How to count number of words in a pdf file from Linux cli

September 5, 2023

Using `pdftotext`: #

Installation:
- If it’s not installed, you’ll need to install the poppler-utils package which includes pdftotext.
```
sudo apt install poppler-utils
```
or
```
yum install poppler-utils
```
depending on your distribution.
Usage:
- Once installed, you can convert a PDF to text and then count the words as follows:
```
pdftotext input.pdf - | wc -w
```
Here, input.pdf is your source PDF file, and wc -w counts the number of words. The - in pdftotext specifies that the output should be sent to stdout, which is then piped into wc.

Using `pdfgrep`: #

Installation:
- Install pdfgrep using your package manager:
```
sudo apt install pdfgrep
```
or
```
yum install pdfgrep
```
Usage:
- pdfgrep is generally used for pattern matching, but you can use it to match any word characters and pipe them to wc -w like this:
```
pdfgrep -o '\w+' input.pdf | wc -w
```
This might be slower and is generally more useful when you’re looking for specific words.

Using Python with PyPDF2: #

You can also create a small Python script to do the job using the PyPDF2 library.

Installation:
- Install PyPDF2 using pip:
```
pip install PyPDF2
```

Usage:

Here’s a simple Python script you could use:

import PyPDF2

def count_words_in_pdf(file_path):
    with open(file_path, 'rb') as f:
        reader = PyPDF2.PdfFileReader(f)
        total_words = 0
        for i in range(reader.numPages):
            page = reader.getPage(i)
            text = page.extractText()
            total_words += len(text.split())
    return total_words

if __name__ == "__main__":
    file_path = "input.pdf"
    print(count_words_in_pdf(file_path))

Save this script, make it executable, and run it. It will read input.pdf and print out the number of words.

Using `pdf2txt.py` from the `pdfminer` suite: #

Installation:
- You can install pdfminer like this:
```
pip install pdfminer.six
```
Usage:
```
pdf2txt.py input.pdf | wc -w
```
This command will convert the PDF to text and pipe it to wc to count the words.

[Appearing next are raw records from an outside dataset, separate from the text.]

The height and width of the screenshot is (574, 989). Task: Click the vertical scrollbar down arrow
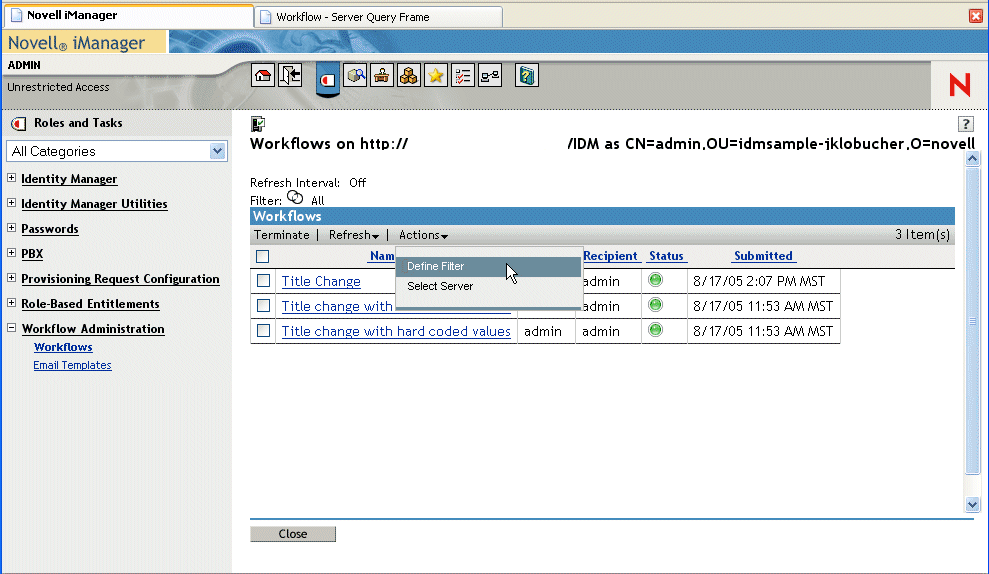click(x=972, y=505)
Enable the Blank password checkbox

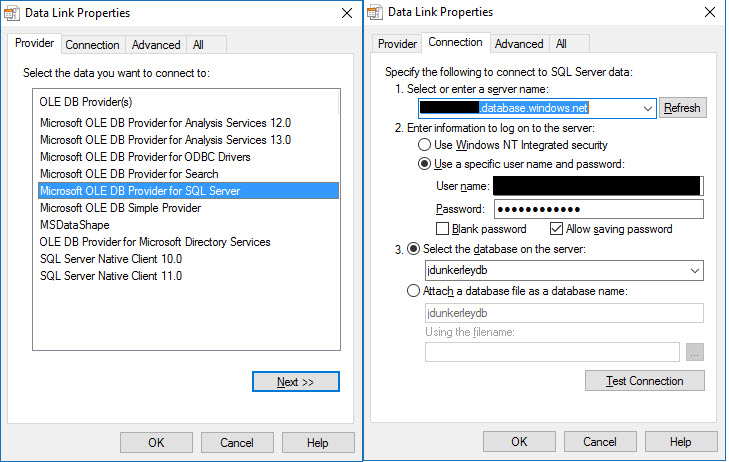click(443, 229)
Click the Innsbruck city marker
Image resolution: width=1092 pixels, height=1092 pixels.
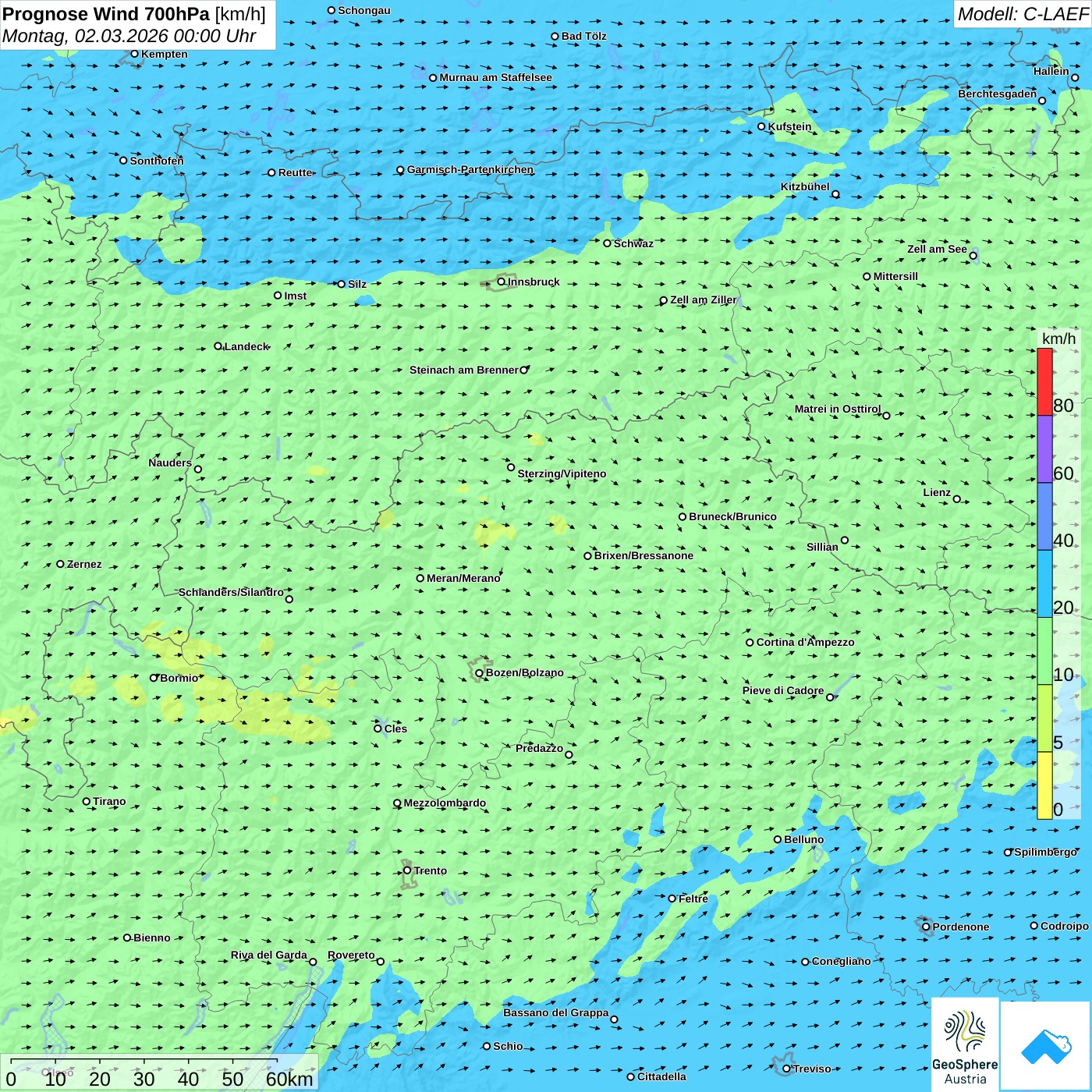coord(502,282)
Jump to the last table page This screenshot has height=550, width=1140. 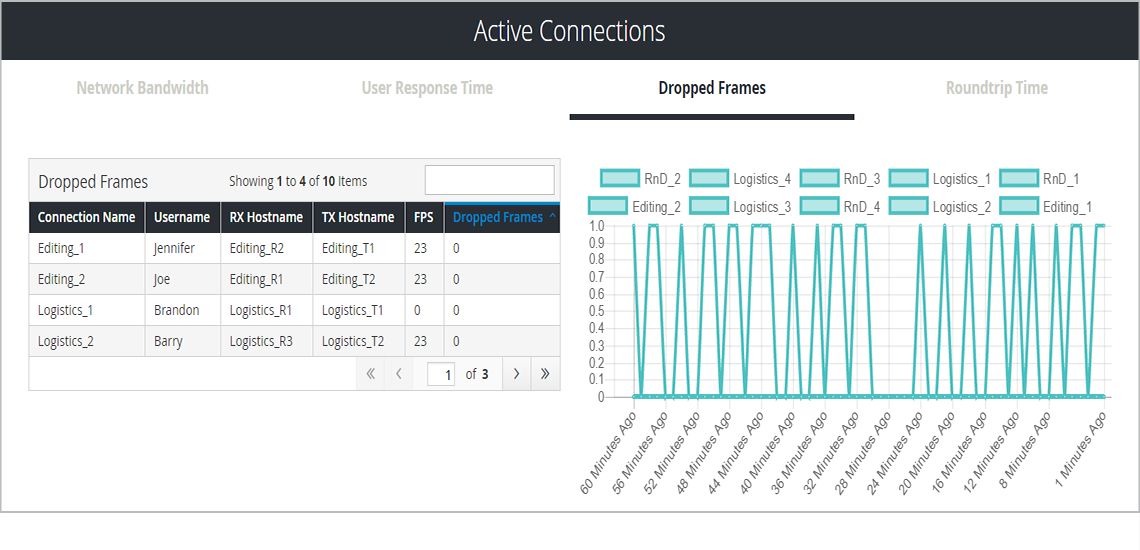pyautogui.click(x=545, y=374)
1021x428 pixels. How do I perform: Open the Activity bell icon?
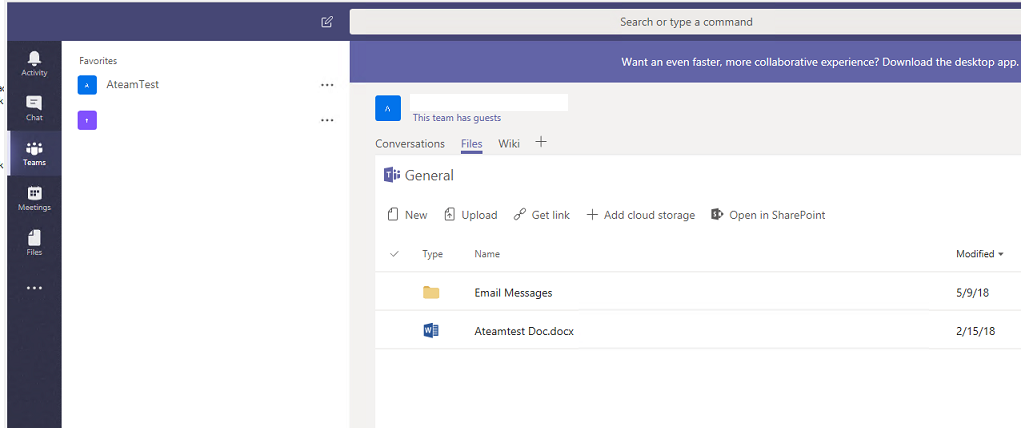pos(34,62)
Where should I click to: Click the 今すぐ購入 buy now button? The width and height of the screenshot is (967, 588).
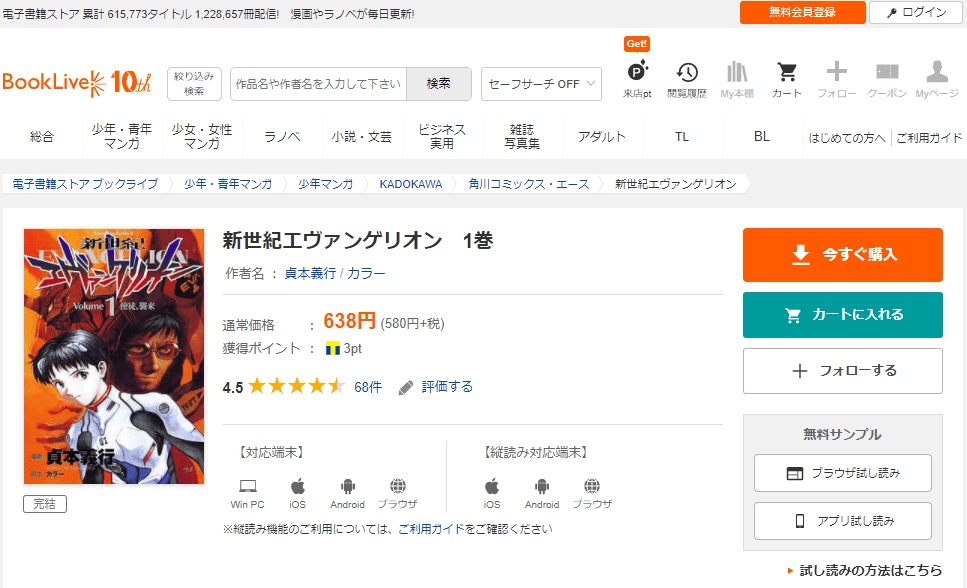(842, 255)
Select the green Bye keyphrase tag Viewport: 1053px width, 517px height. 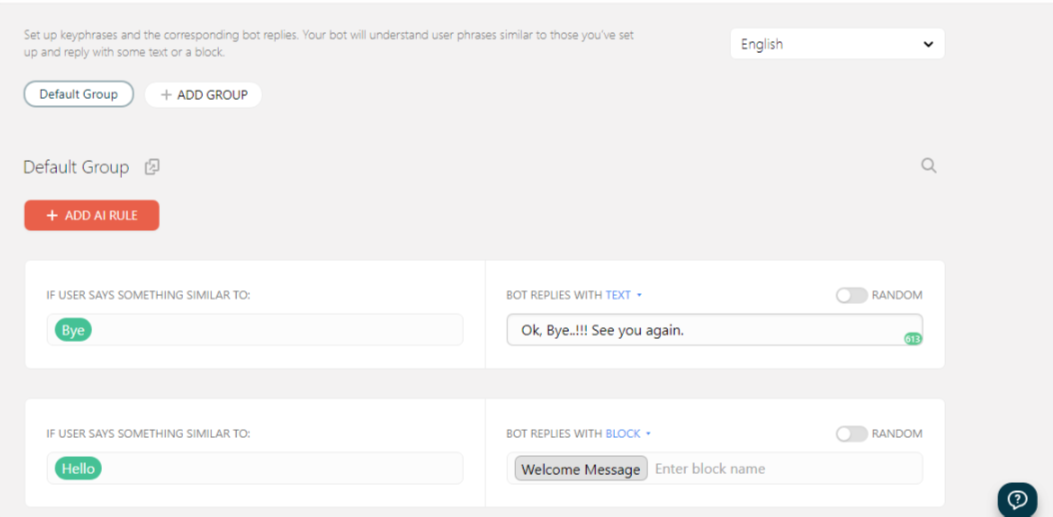(73, 330)
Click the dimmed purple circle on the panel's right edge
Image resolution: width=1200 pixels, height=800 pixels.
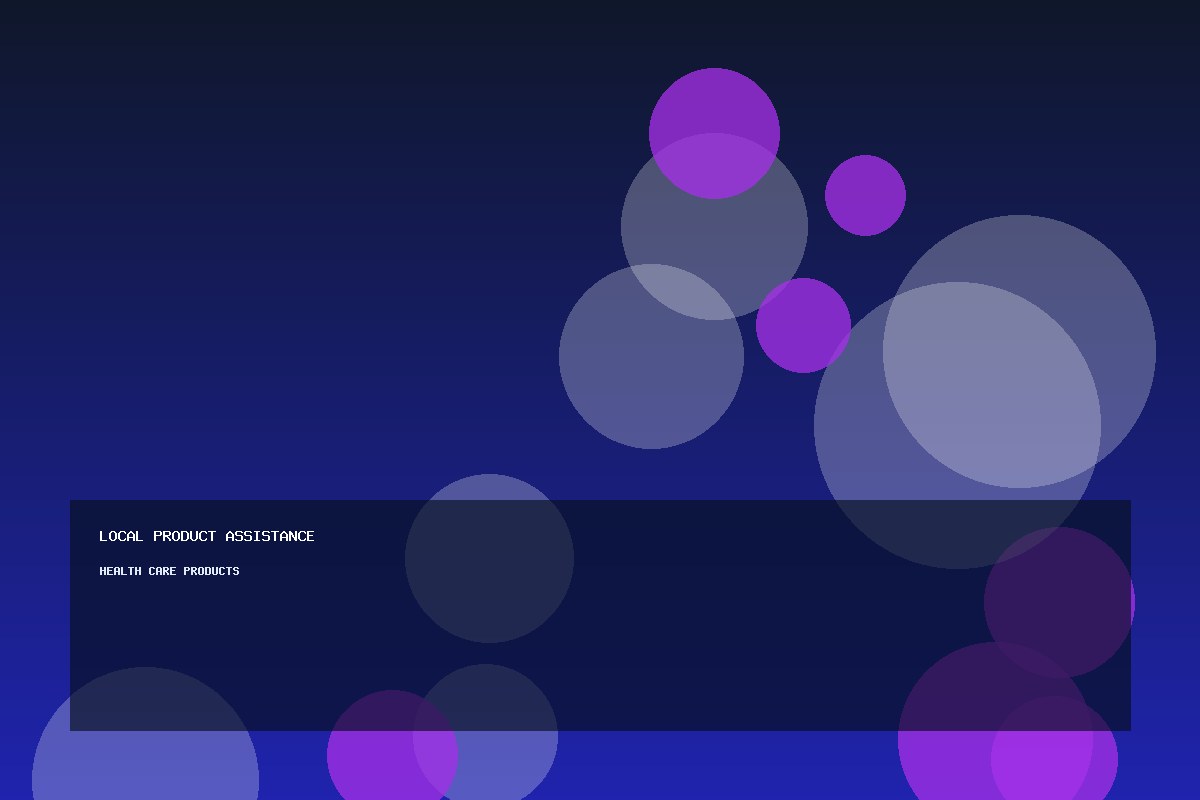click(1059, 602)
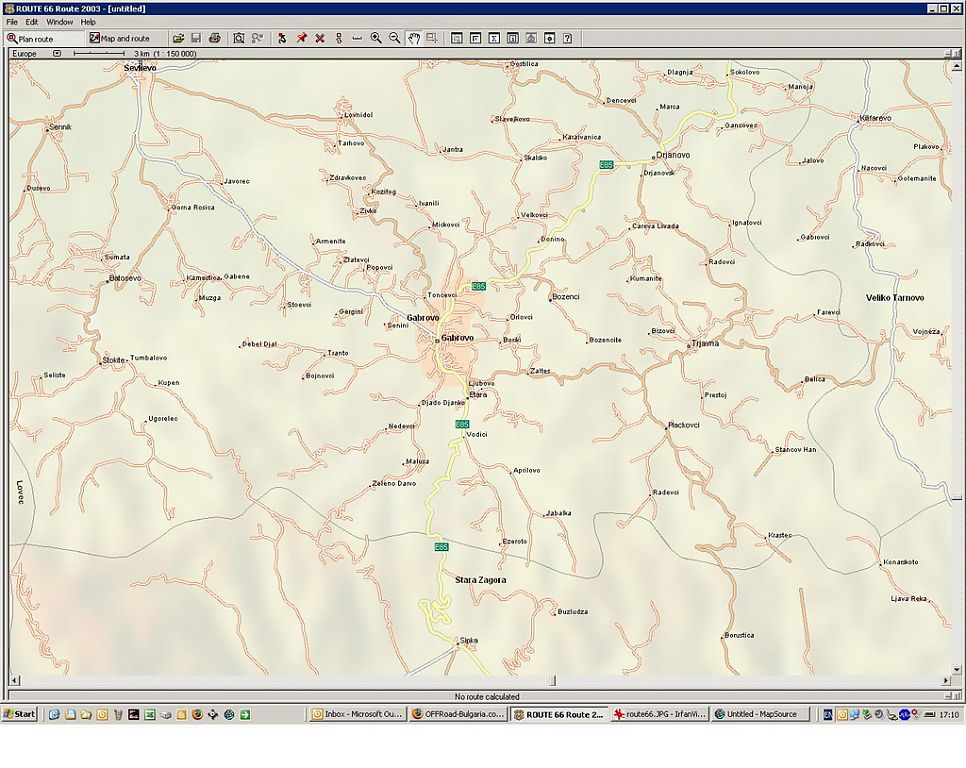Enable the zoom-to-rectangle selection tool
Screen dimensions: 966x768
(x=431, y=38)
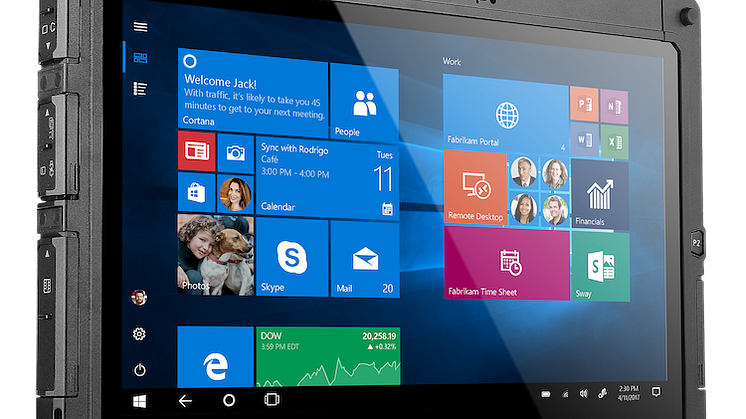
Task: Launch the Remote Desktop tile
Action: [474, 189]
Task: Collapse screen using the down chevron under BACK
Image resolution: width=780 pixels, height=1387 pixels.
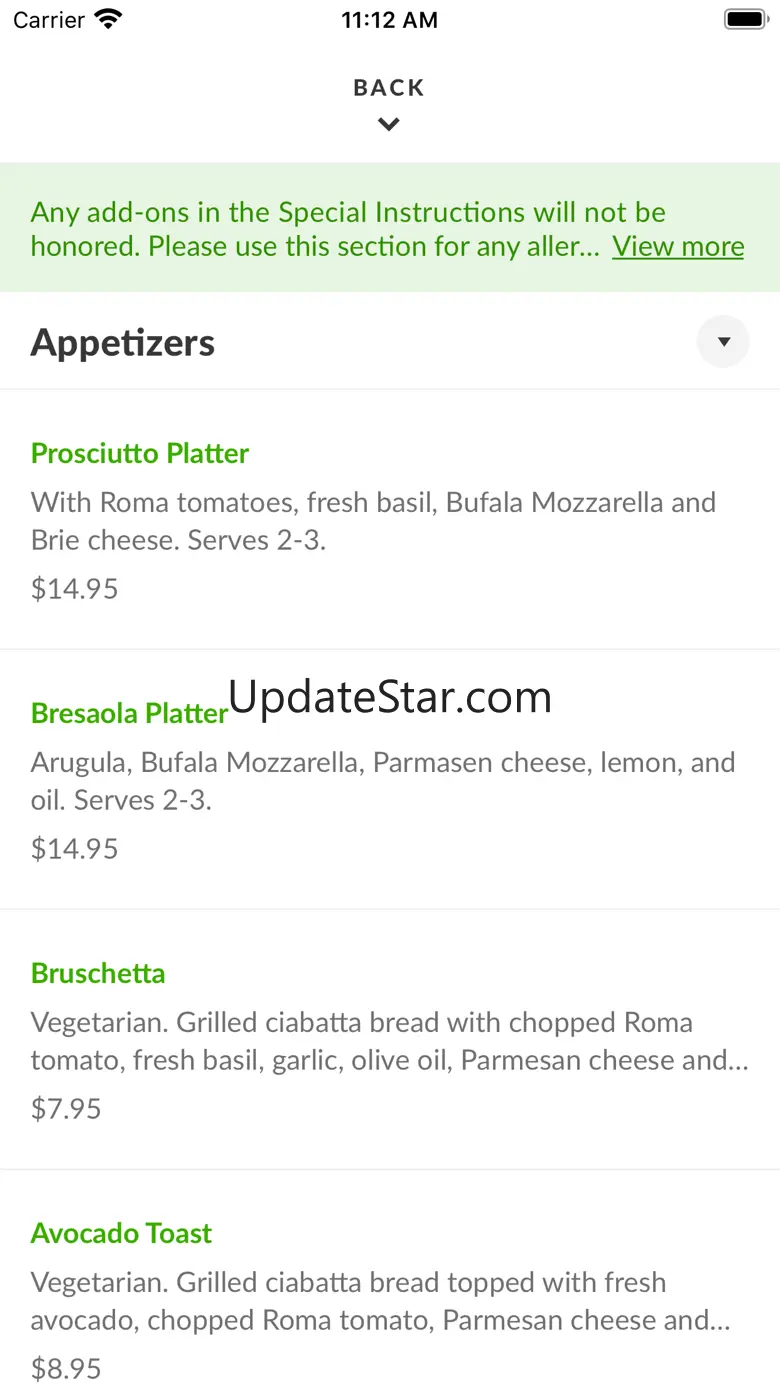Action: [389, 125]
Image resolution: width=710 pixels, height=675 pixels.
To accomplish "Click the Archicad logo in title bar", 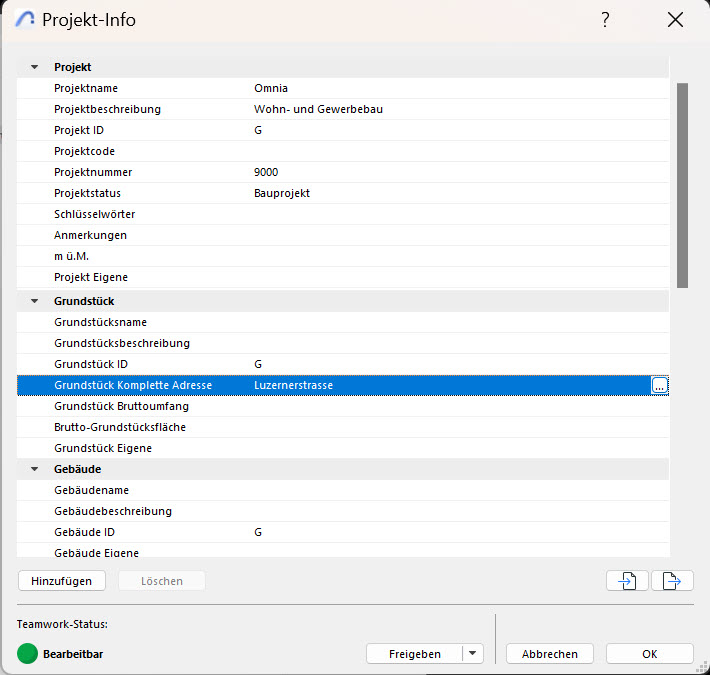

Performance Considerations: #

Accuracy: Not all methods have the same level of accuracy. Text layout in PDFs can be complicated, and the above methods might not capture all the nuances.
Speed: Native CLI tools like pdftotext and pdfgrep are generally faster compared to Python-based solutions, which have to spin up a Python interpreter.
Complexity: pdftotext and pdfgrep are easier to use for simple tasks, but Python-based solutions offer more flexibility and control.
Portability: The CLI tools depend on certain packages that need to be installed, but a Python script could be more portable, especially if you’re going to run it on different systems.

The method you choose will likely depend on your specific requirements. If you just need a quick and dirty solution, pdftotext piped into wc is easy and effective. For more complex requirements, such as handling multiple PDFs, incorporating additional logic, or even using more advanced text analysis techniques (like natural language processing), you might want to look at Python-based solutions. These provide the building blocks to craft a tailored solution that could evolve with your needs. The elegance of the Linux command line is that it offers a wide range of tools that can be combined in an almost infinite number of ways to solve problems both big and small. This toolbox gets even more powerful when you integrate it with scripting languages like Python, enabling you to tackle not just text-processing tasks but a multitude of other challenges as well.